§ **Work to complete**
A faithful copy of all the entries is required, with no pictures in it.

Exercise data Start Marker

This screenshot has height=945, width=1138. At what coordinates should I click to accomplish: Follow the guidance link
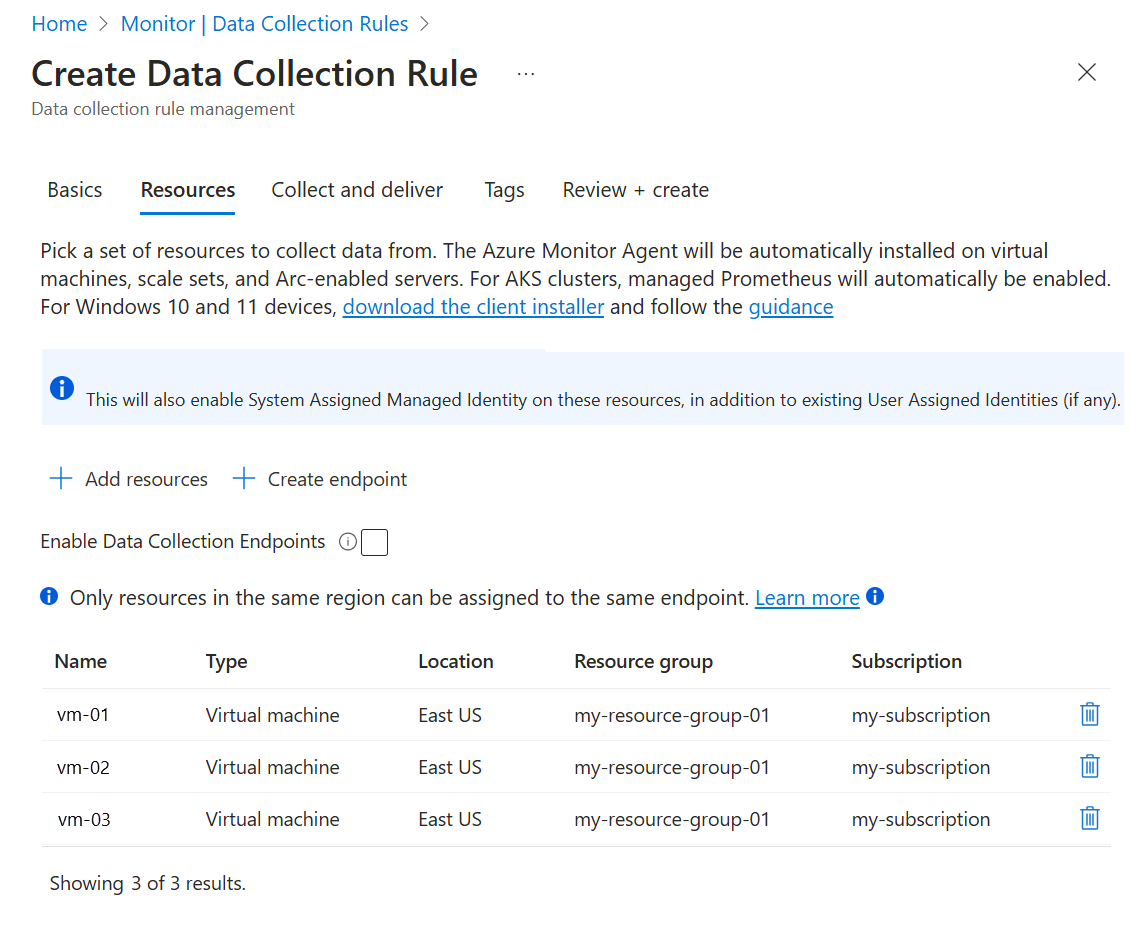coord(790,307)
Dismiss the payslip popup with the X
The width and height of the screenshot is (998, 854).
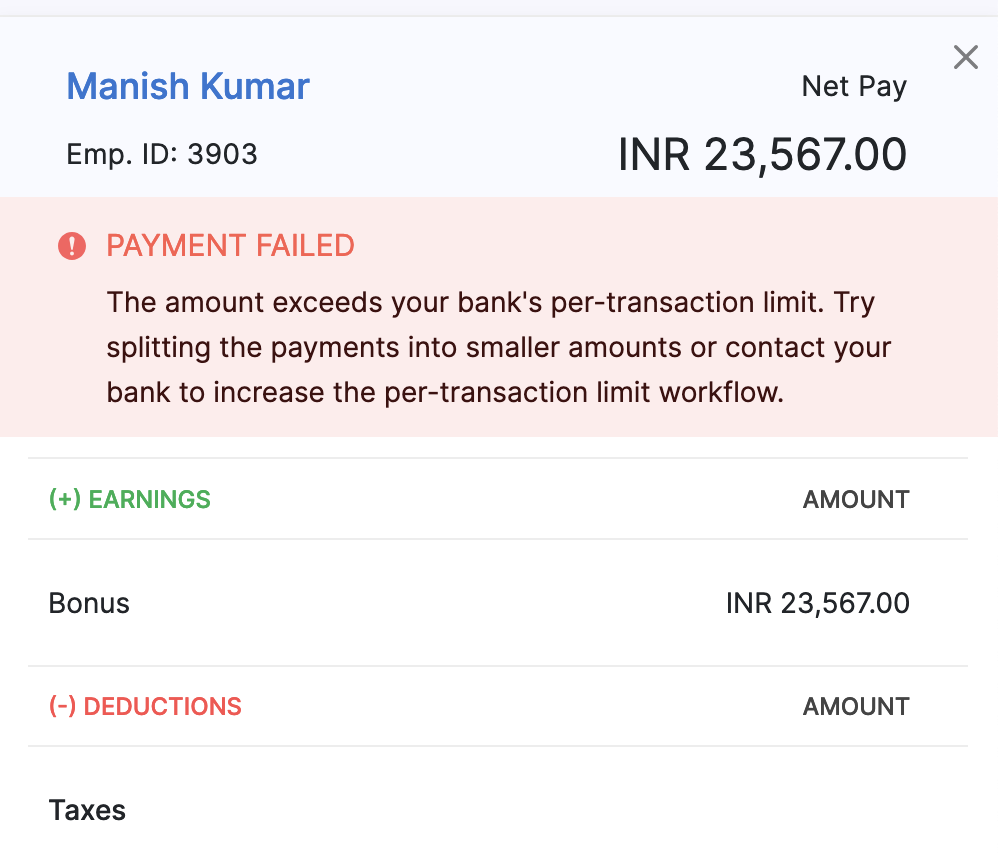964,57
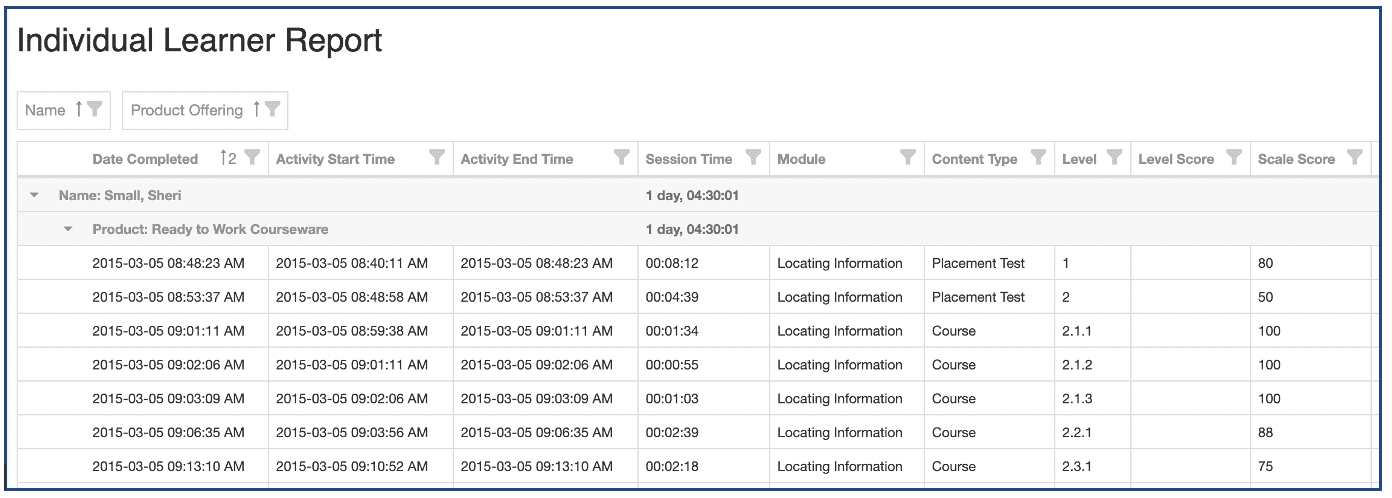Collapse Product: Ready to Work Courseware group
This screenshot has width=1392, height=498.
point(69,230)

Exercise data End Marker

§ **Exercise output**
This screenshot has height=945, width=1138. At what coordinates should I click to accomplish: Follow the guidance link
coord(790,307)
Dismiss the payslip popup with the X
The width and height of the screenshot is (998, 854).
964,57
Collapse Product: Ready to Work Courseware group
This screenshot has width=1392, height=498.
point(69,230)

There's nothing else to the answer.